I'd like to get my 9l keg full of some premixed spirits - probably gin and tonic

What do you guys think would be the best mix? I was thinking 1l gin + 7L tonic. Think this would be alright?

And with carbonation, do I just carb at dispensing pressure as normal?


----------



## quantocks (3/1/09)

hey mate, 

from an old digup.



sluggerdog said:


> roach, I used to be pretty accurate with it but now have gone lazy.
> 
> Basically I do the following:
> 
> ...




so probably halve that?

link here


----------



## PostModern (3/1/09)

Most splits in pubs are sold in a 7oz glass. 1oz spirit, 6oz mixer. Maybe less mixer with ice. 1L to 7 and you won't taste enough spirit, I think. Try small controlled measures in a glass and see what ratio suits your taste best, then upscale.


----------



## clean brewer (3/1/09)

From working in Restaurants, generally for a spirit and nice mix, 30ml spirit-180ml mixer..

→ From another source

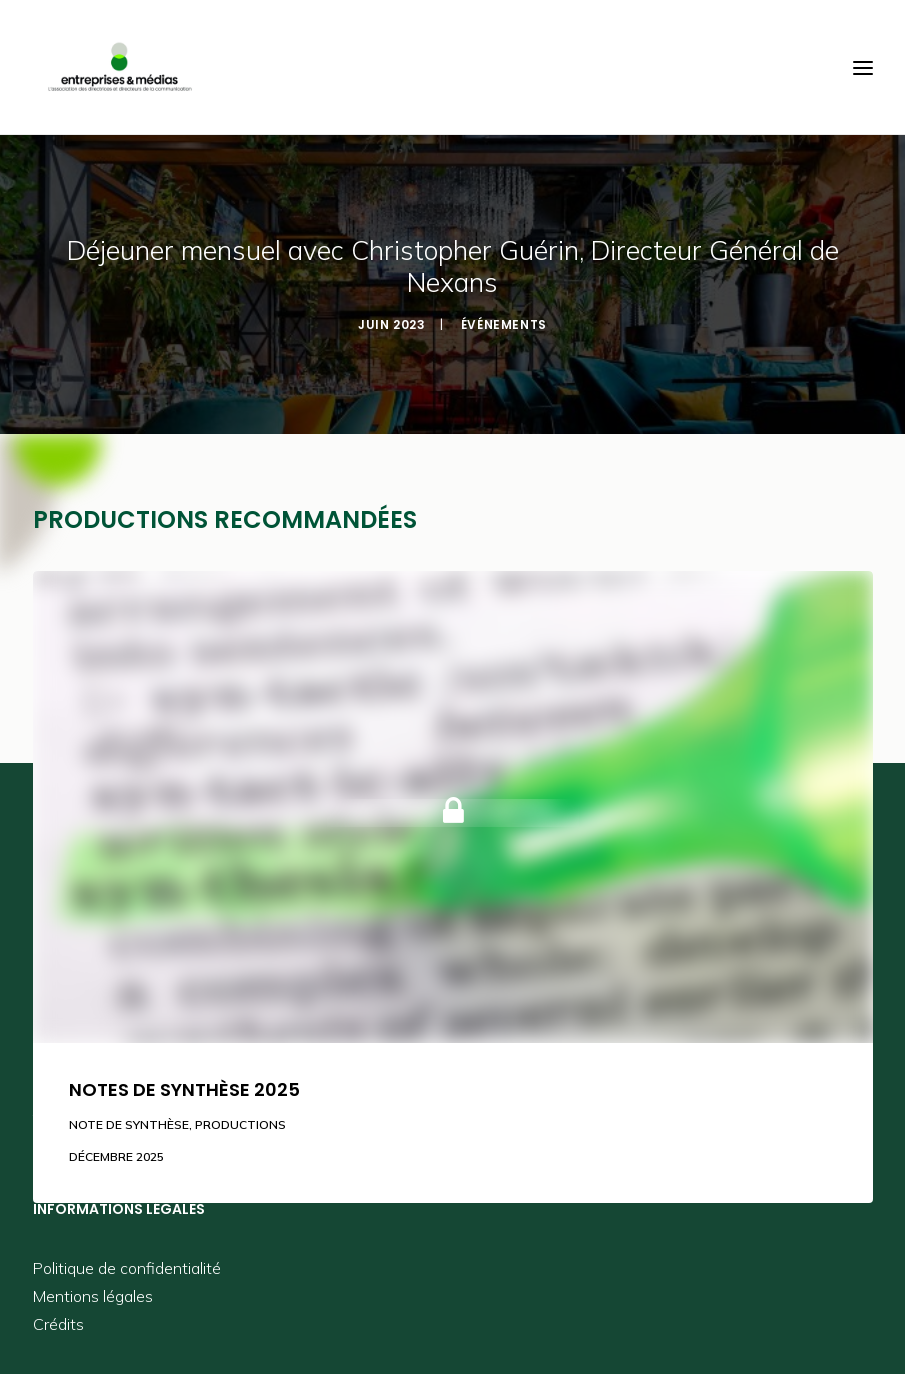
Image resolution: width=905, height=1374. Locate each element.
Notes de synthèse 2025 (184, 1089)
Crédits (58, 1324)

I think I calculated 1.4ltr spirit and the rest with mixer in 9ltr keg..

Cheers


----------



## crundle (3/1/09)

Did this for a friend's kids party (adult kids!) and we premixed it to 5% alcohol.

Worked well, people were getting drunk, but not at a crazy rate.

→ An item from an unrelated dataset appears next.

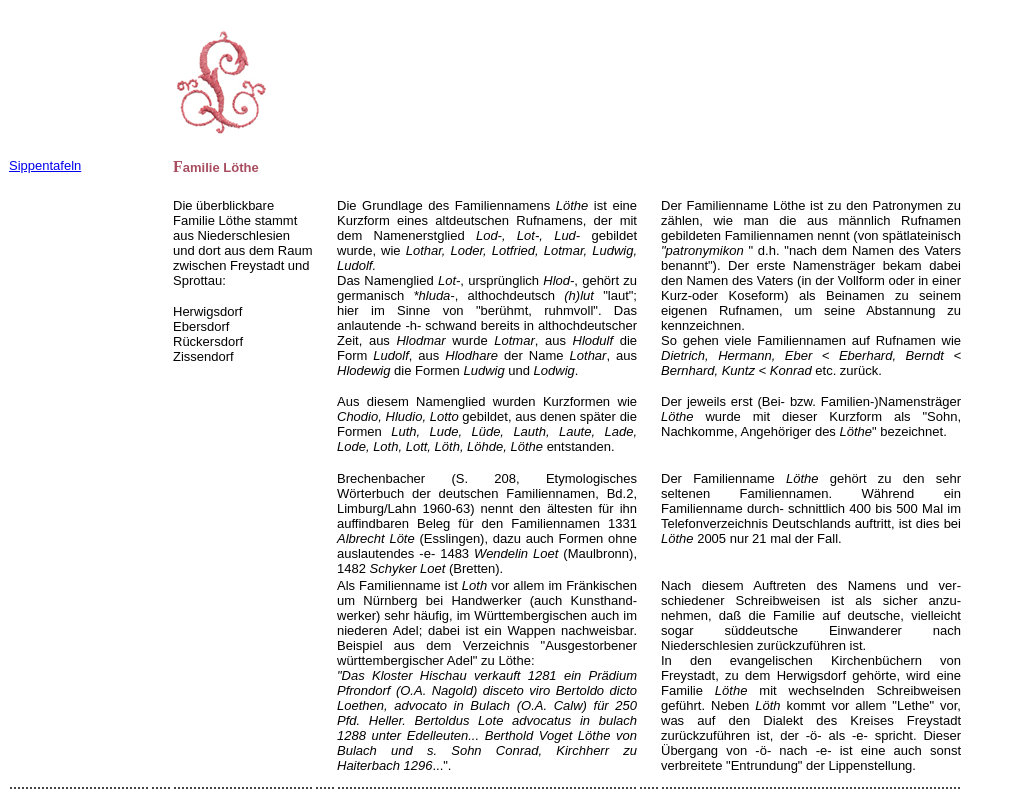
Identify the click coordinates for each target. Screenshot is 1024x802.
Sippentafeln (45, 165)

For a calculator, visit homedistiller.org, and go to dilution calculator.

for 9 litres of 5% mix, it will take;

1.125l of 40% alcohol
7.875l of water (or whatever mixer you wish to use)

hope this helps,

Crundle

edit: I need spelling lessons!


----------



## gros21 (4/1/09)

grrr why doesn't bourban come in 1.25L any mor same with rum there all 1l

im planning to do the same prolly tomorrow lol

please check out boozle.com.au to find teh cheapest spririts in ya area

i got 2 x 1l jim beams for $70 and i got 2 lots of them lol

thne got some limited edtion xmas jimmy as well


----------



## Carbonator (4/1/09)

captaincleanoff said:


> I'd like to get my 9l keg full of some premixed spirits



It's great idea, but It would go down faster than beer if I sat next to it all night! :icon_drool2:


----------



## clean brewer (5/1/09)

Made a mix up today, 1125ml Vodka and 5 x 1.25ltr Schweppes Lime & Soda, in the 9ltr keg.. Easy as and tastes pretty good...

I knew the 9ltr would come in handy, saves stuffing about pouring the spirit and then the mixer..

I think now i'll just keep 3 x 19ltr kegs of beer in the fridge and the 9ltr of Spirit, fixs perfect, if I wanted to fit 4 Cornies in id have to alter the door trim..

:icon_chickcheers:


----------